Photos and story by Dean Larson

The concrete floors in your shop area are subject to a lot of abuse. You’ll undoubtedly spill all sorts of oils, drop tools, and use heavy items like car jacks and engine hoists on them. There’s a ton of different shop flooring options out there, but ultimately, each flooring application should be considered on its own merit to find out which option is best for your workspace.

Recently, a member of the RCN staff remodeled one of his existing steel buildings and added a heated shop space out front. For his application, he chose RaceDeck modular flooring because he liked the look and options it gave for installation. One large factor here was the condition of the existing concrete. Being an older storage building, the concrete was rough and had some gouges and cracks throughout. The large tiles easily covered surface imperfections, and you’d never guess the concrete underneath is as rough as it is. 

Modular tile flooring also allowed us to use two different kinds of tiles for the space. Around the edges of the shop, we used standard RaceDeck Diamond tiles measuring 12 inches by 12 inches by 1/2 inch. These tiles are nice and smooth for rolling dollies and creepers on and clean up easy. The shop space also has a large garage door, and we chose the self-draining Free Flow tiles for the area near the door. This will allow snow to melt off vehicles and make its way to the floor drains below. RaceDeck claims both of these tiles support rolling loads of 80,000 pounds and are resistant to petroleum products and chemicals.
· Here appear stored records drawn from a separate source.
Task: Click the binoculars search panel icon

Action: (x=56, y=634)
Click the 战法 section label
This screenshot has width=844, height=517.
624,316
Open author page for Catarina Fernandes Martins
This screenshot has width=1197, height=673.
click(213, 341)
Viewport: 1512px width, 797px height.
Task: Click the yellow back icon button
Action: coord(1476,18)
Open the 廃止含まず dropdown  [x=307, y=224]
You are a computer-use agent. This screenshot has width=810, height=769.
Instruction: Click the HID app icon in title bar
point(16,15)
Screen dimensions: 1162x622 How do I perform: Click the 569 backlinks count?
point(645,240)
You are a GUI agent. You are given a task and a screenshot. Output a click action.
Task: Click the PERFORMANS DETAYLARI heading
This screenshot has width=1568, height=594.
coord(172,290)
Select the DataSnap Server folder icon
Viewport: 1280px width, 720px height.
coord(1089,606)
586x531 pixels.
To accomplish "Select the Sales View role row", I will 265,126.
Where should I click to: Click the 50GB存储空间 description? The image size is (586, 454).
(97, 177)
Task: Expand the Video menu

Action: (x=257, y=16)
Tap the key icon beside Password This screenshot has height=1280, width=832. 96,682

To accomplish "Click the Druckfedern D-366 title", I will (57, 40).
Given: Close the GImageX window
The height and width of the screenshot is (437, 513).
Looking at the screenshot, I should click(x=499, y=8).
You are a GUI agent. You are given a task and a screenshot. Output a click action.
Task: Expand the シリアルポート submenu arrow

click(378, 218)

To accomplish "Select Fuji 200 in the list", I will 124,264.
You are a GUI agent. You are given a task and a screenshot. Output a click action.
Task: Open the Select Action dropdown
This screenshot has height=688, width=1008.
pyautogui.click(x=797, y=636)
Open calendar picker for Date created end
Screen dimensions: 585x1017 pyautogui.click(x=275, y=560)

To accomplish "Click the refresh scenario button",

The company’s website had a nice “floor designer” tool that made ordering easy. The tool allows you to put your shop area dimensions in (including bump-outs), pick one or more colors, and select a solid, checkered or bordered tile pattern. It then calculates the exact number of each tile needed.

Installing the tile flooring was a simple DIY affair. The tiles have interlocking loops and tabs that went together simple enough. RaceDeck advertises that the floor simply snaps together by pushing down on it with your foot, however we found the rubber mallet to be our tool of choice. Starting at a front corner, you first make a large “L” shape along two walls and work outward toward the opposite corner.

It’s important to note here that you must follow that manufacturer’s specified 1/2- to 3/4-inch gap between the edge of the tile and any wall or obstruction. There’s plenty of fuss on the internet about these types of floors expanding and buckling up when subject to heat, but following this simple instruction should avoid that entirely.

When we got to the final edge of the flooring, it was necessary to trim the final row down. A plain circular saw worked nice for trimming width off entire tiles, while a jigsaw was used to cut more intricate shapes, like around the garage door rails. We then installed the thresholds along the garage door and service door openings. The final result was striking. It’s hard to believe that this is the same space.

There are a couple precautions you’ll want to be aware of when using this flooring though. We’ll repeat ourselves, you need to leave the instructed spacing around the edge of the flooring and any obstructions. This worked out great for this shop, because the 1/2-inch gap is hidden under the trim on the steel paneling.

Also, you’ll need to be mindful of heavy objects with a small surface area. This mostly pertains to car jacks and certain jack stands. The company specifies that jack stands with flat feet are fine, but if you leave a vehicle on jack stands with sharp L-shaped feet, or jacks with small wheels, it can leave an imprint on the flooring. For these situations, you’ll want to place a piece of plywood underneath.

We’ve been using this shop space for roughly a month now, and the floor is holding up great and suits the space well. The plastic polymer tiles have been resistant to stains, including the oil, transmission fluid and penetrating oil we’ve spilled so far. Also, it’s February here in northern Wisconsin, meaning plenty of snow has been tracked into the shop, but we’ve found the flooring drains well and is slip resistant when wet. The red and black checkered pattern is also a pretty big hit with friends who come to watch us work and raid the beer fridge.